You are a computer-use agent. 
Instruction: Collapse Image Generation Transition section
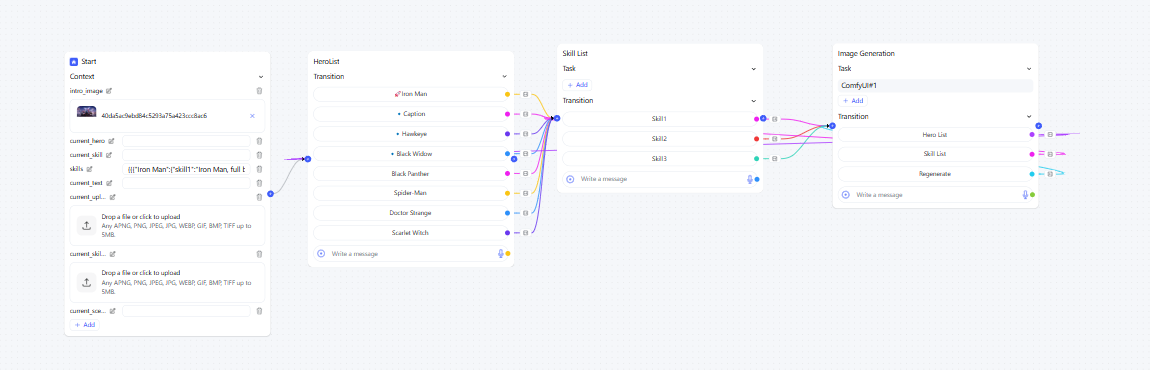point(1029,117)
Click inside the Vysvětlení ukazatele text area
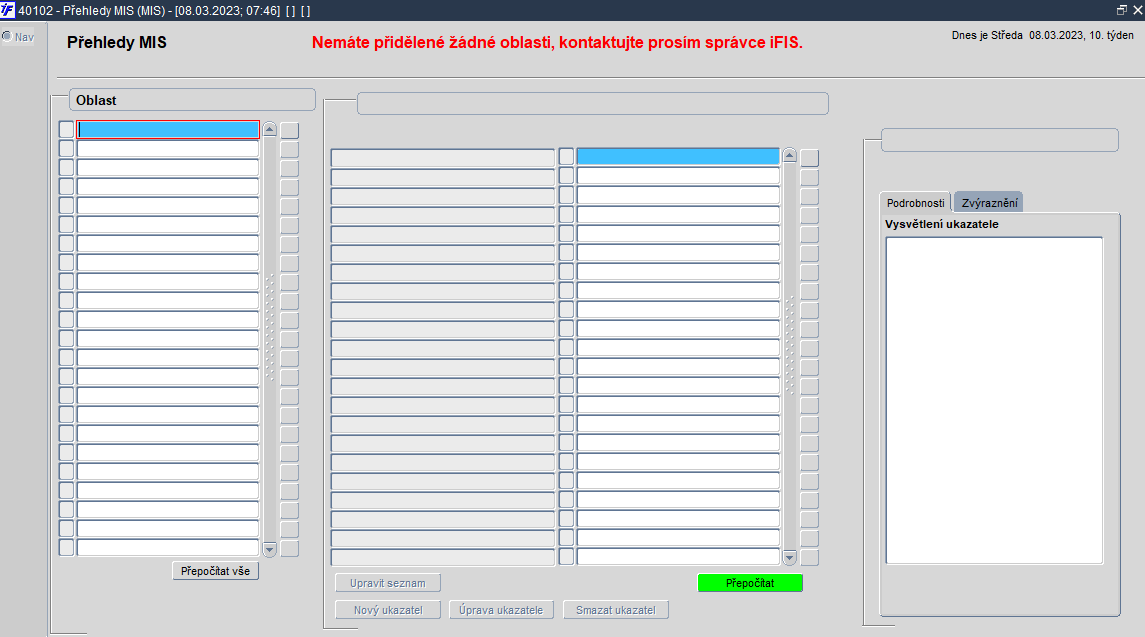The height and width of the screenshot is (637, 1145). [x=994, y=400]
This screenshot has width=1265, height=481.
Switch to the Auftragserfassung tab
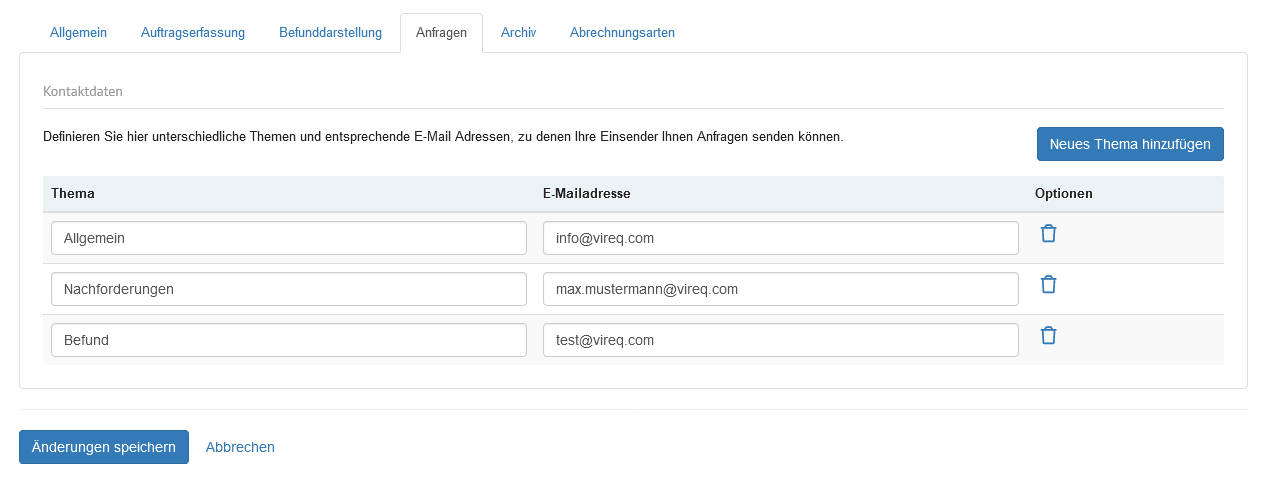point(193,33)
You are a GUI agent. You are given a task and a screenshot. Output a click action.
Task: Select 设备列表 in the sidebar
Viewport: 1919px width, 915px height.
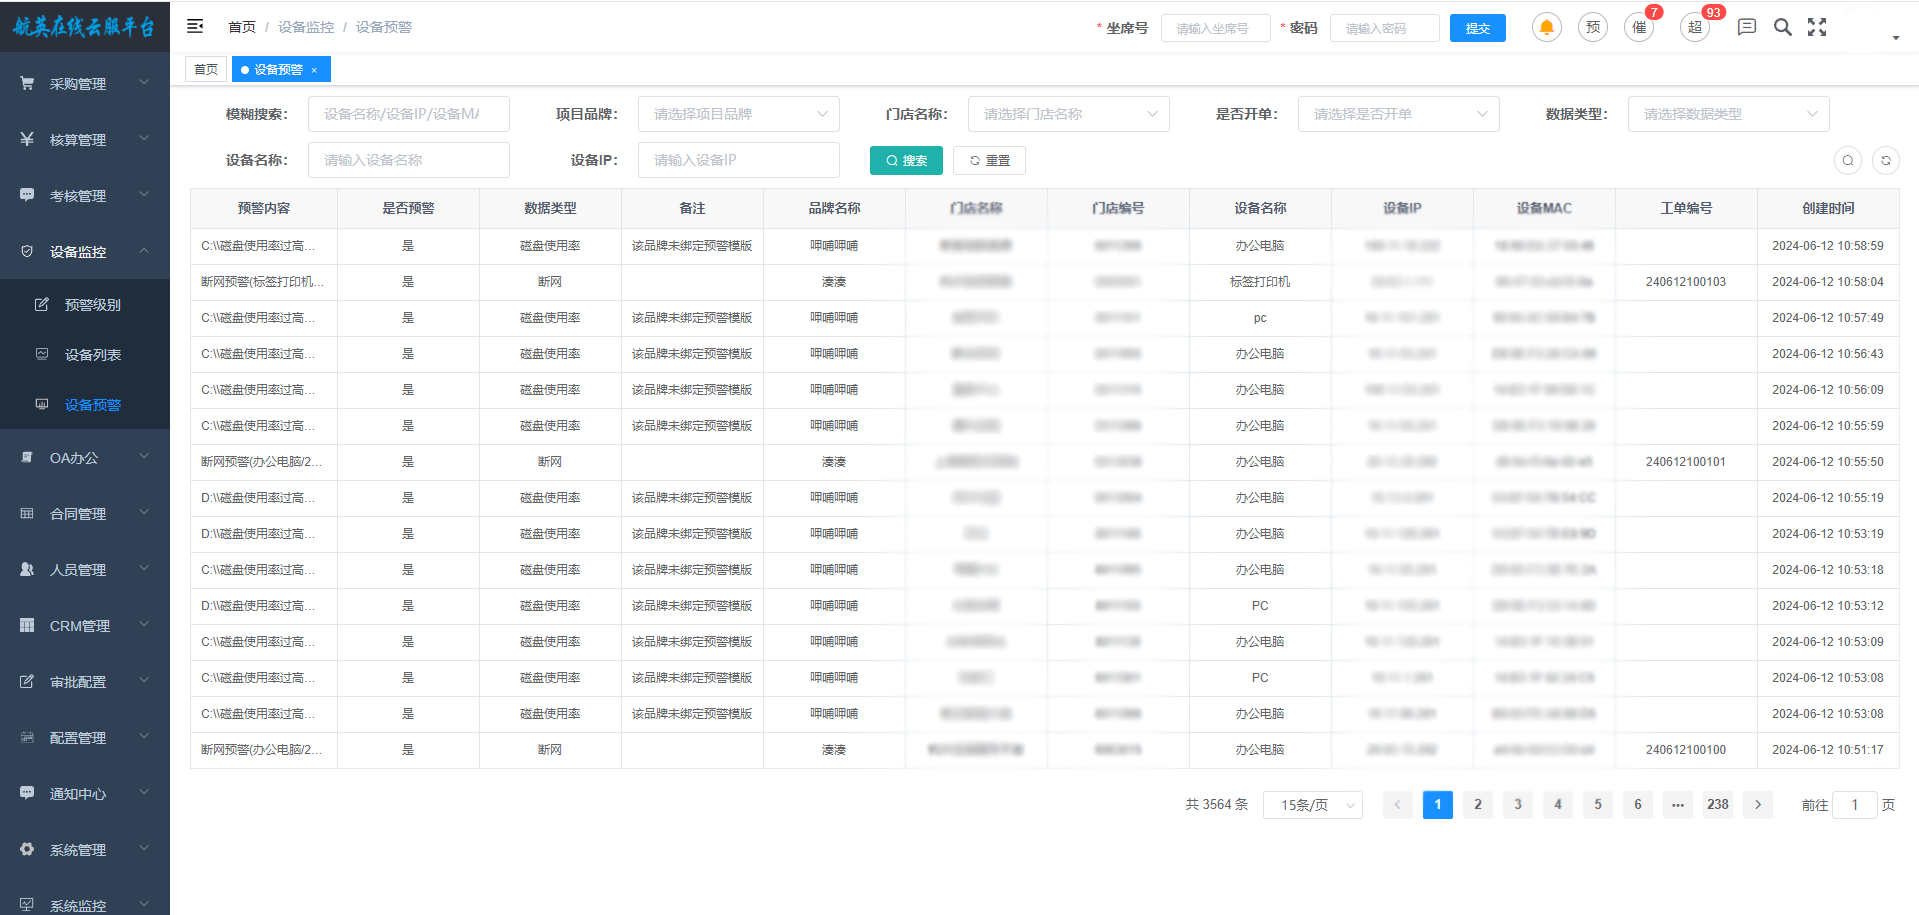coord(92,355)
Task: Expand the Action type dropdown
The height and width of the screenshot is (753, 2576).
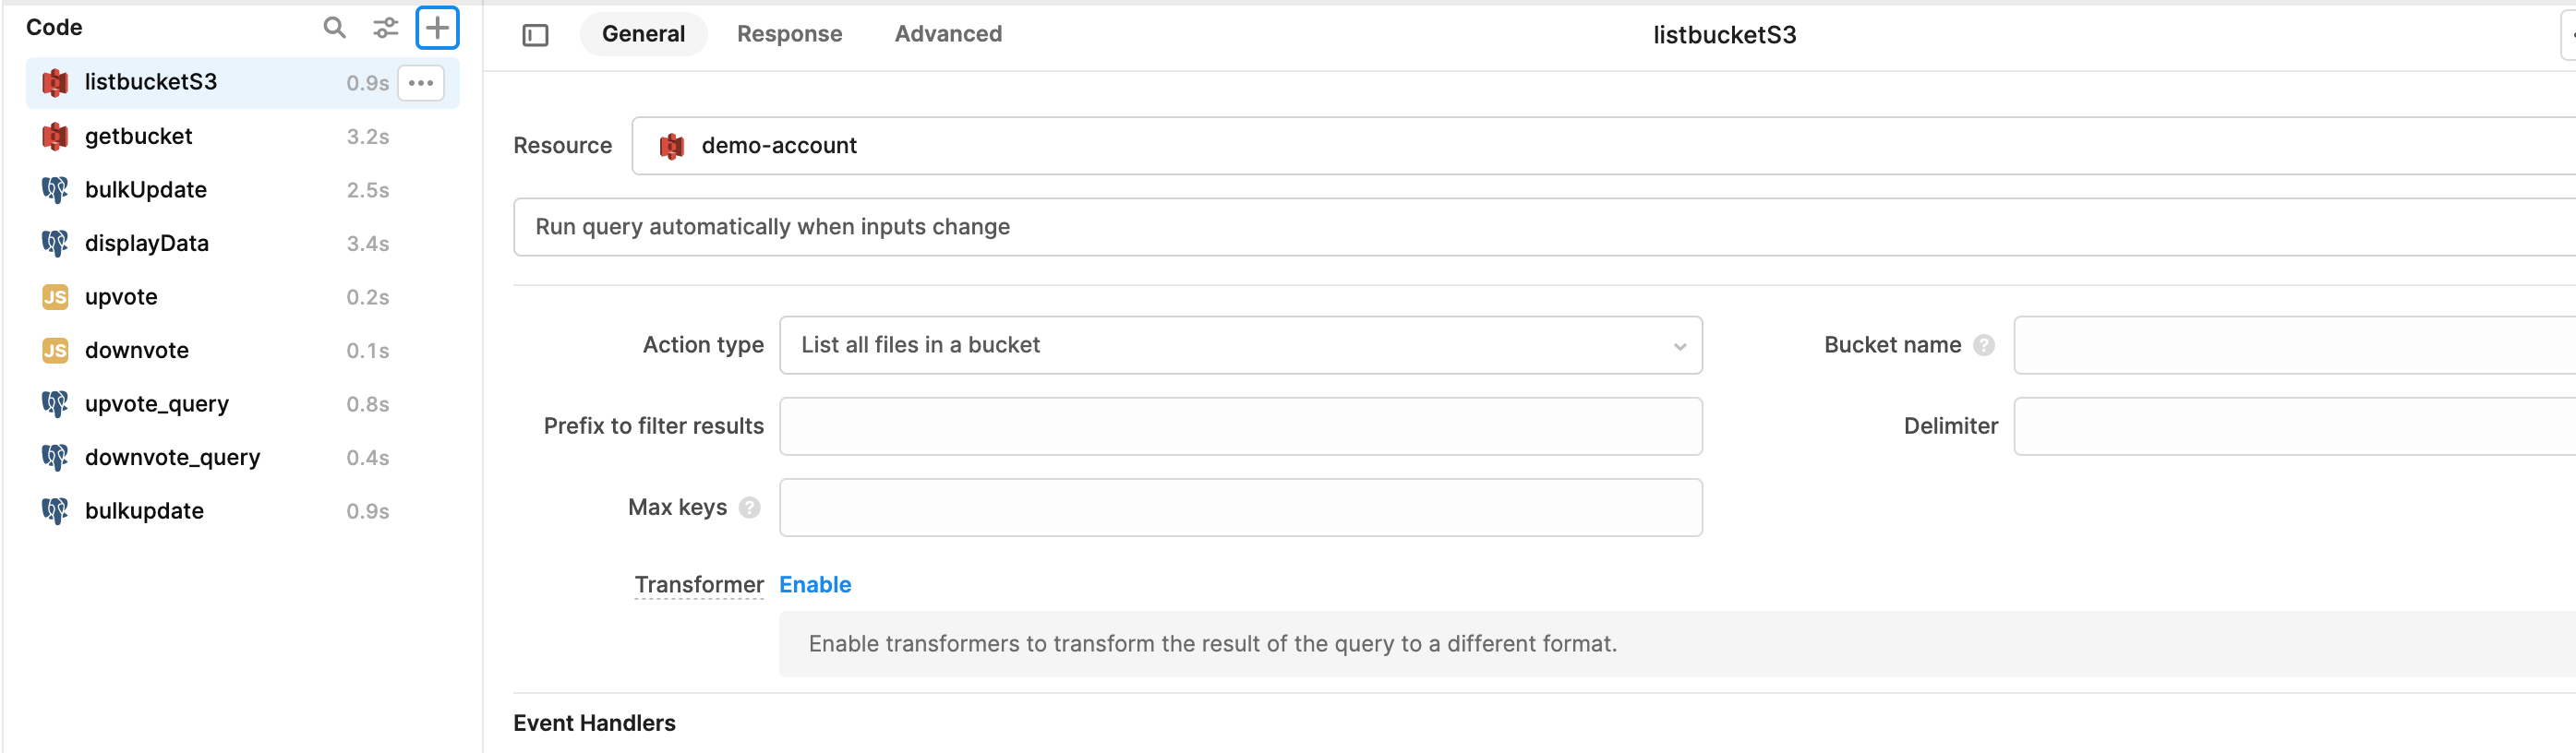Action: pos(1240,345)
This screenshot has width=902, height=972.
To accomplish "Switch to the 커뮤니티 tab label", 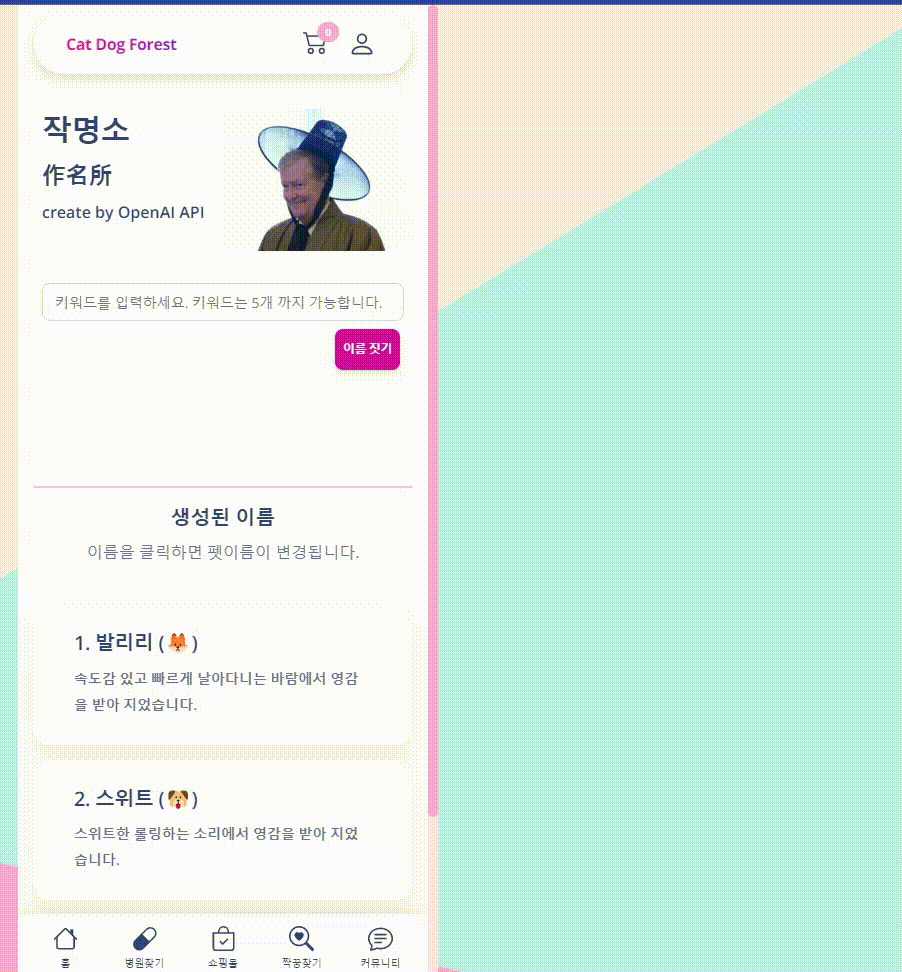I will [380, 963].
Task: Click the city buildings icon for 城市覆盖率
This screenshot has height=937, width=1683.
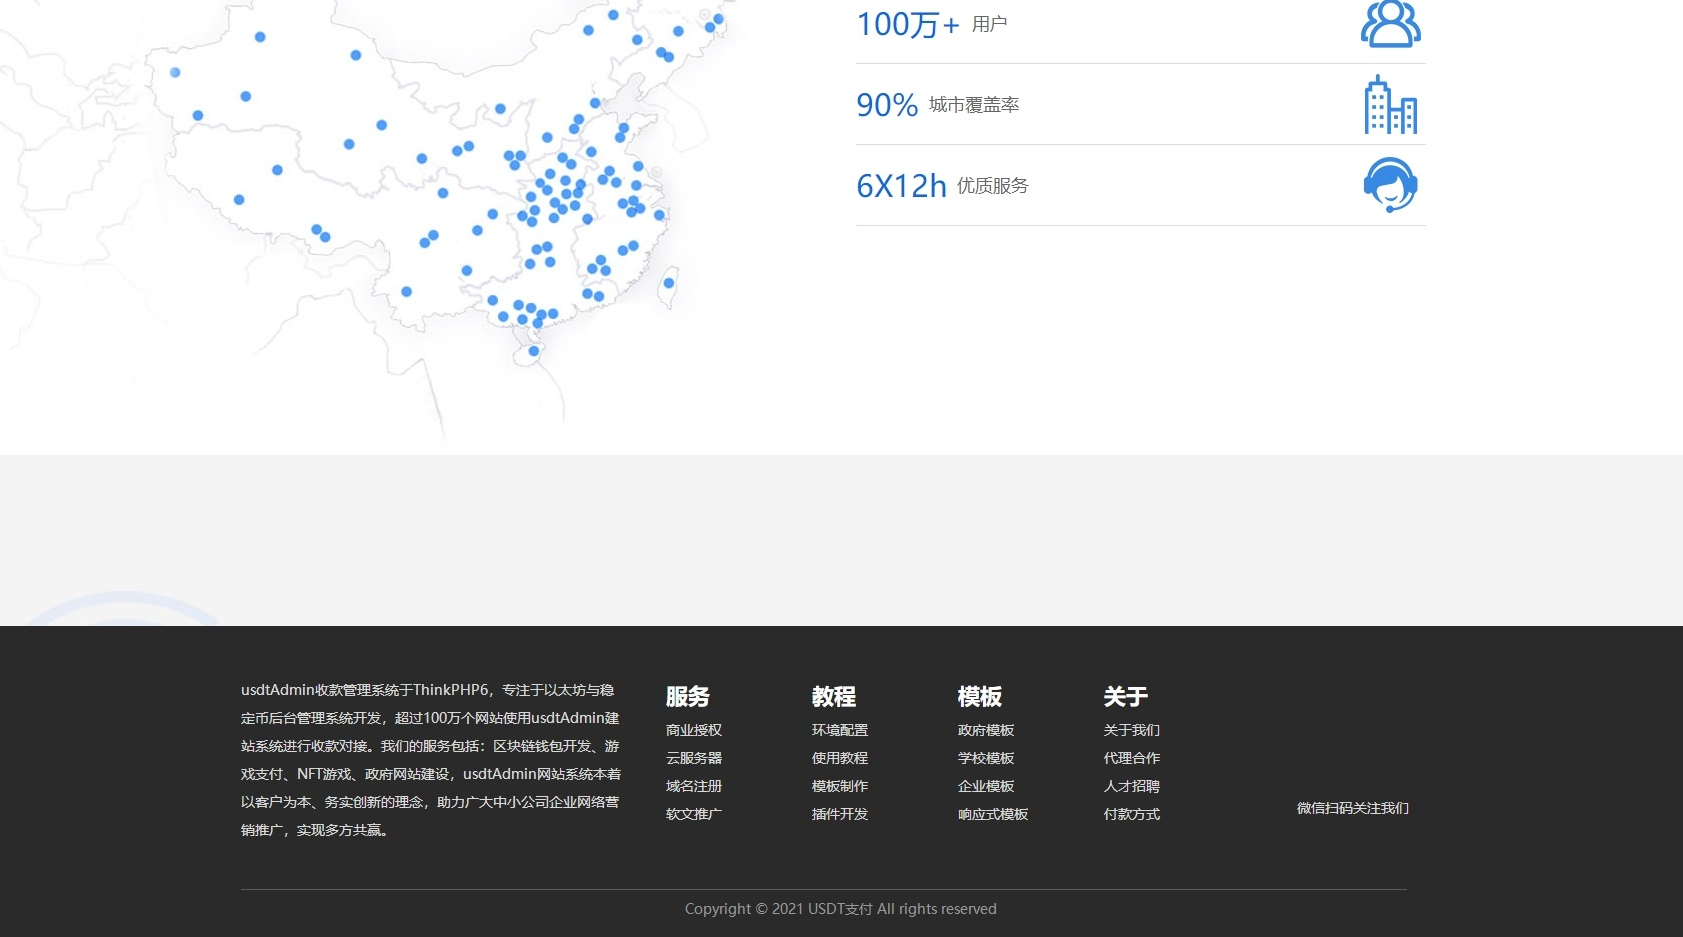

──────────

## EXERCISE REQUIREMENTS
Filter the records for the string "This" and copy every line that holds it.

## RESPONSE AREA
This screenshot has width=1265, height=481.
This screenshot has width=902, height=972.
This screenshot has height=937, width=1683.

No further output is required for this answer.